The idea that art is an adequate salve to these wounds is ludicrous. ‘Feeling better’ should not replace collective, active and organised social change. This is the limit and the danger of ‘consolation’: we shouldn’t have to find ways to ‘cope’ with an unacceptable situation; pressure should be applied to those who engineered it.
Catharsis is ripe for exploitation. The deep swell of feeling a poem prompts may seem profound, momentous even, but it is interior, entirely subjective, the oppositeof true sympathy, true solidarity. This kind of poetry, and the idea that it connects people through some golden thread of fellow feeling conceals the fatal extent of the inequality existing between us.
Catharsis makes a fetish of working-class resilience; it ties that suffering to a marketable performance of identity, where your pain has meaning and value only in so far as it elicits a profound emotional response in your audience. Writing the poem may help us, but its efficacy in challenging the attitudes and conditions that produce those feelings is limited.

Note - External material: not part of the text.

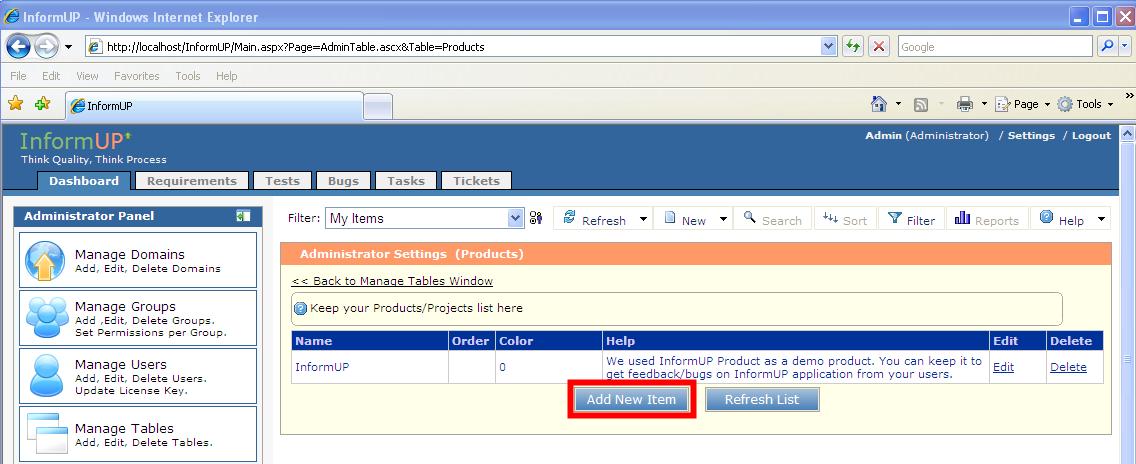Collapse the Administrator Panel via green icon

pyautogui.click(x=243, y=216)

I live – we live – a continual, exhausting negotiation with and within language; with and within capitalism. Our use of language is both an organic response and a purposeful riposte to the non-language of bureaucracy, the populist sloganeering of governments, and the reductive stereotyping of the mainstream media.
I want to fight back against the misuse of lyric; against the easy absorption it sometimes fosters. Capitalism uses ease of assimilation to slide its most toxic messages past us on the sly. Those are the enemy’s tactics. Our poetry must do more. If the state were a body, then poetry should tell us where it hurts; to keep pointing to the sites of failure and neglect and saying ‘Look! Listen!’
They don’t listen. If they did funding bodies and publishers would have already moved past the tokenistic representational model of working-class inclusion to make real changes to the way in which financial support for artists is allocated and accessed.
Applying for assistance – before coronavirus and during – is a bewildering process. Many give up. In poverty you’re asked to account for yourself in a variety of ways every day, just to access what you need to survive. We live with a level of scrutiny and required ‘proof’ that is intrusive and stressful. Impenetrable bureaucratic processes are not helpful. Funding bodies frequently assume a familiarity with their processes, but often people are unaware of what’s out there, what they’re ‘entitled’ to. And there are talented artists who don’t have the vocabulary to present the ‘best case’ for their vibrant and necessary work. Who, among the working classes, can afford to expend time and attention on a process they feel sure will fail?
Attention to diversity means reaching out, talking about the opportunities for disadvantaged artists with those artists. Regularly. Systematically. People new to funding processes may have no previous experience navigating these systems. It is about making space for them, even if their work does not conform to some preconceived idea of how a working-class person writes or sounds. It means recognising that a middle-class audience is not the default. It means making money available to forms of art that the working class can actually practice.
To occupy the same spaces as our middle-class peers we are performing a phenomenal amount of extra labour; it’s labour we shouldn’t have to perform. But if we do, if this is really the best system our cultural gatekeepers can come up with, then we should be allowed to be angry. The idea that art should or indeed can be apolitical is patently ridiculous, and it’s a fiction that serves those already comfortably ensconced in places of privilege.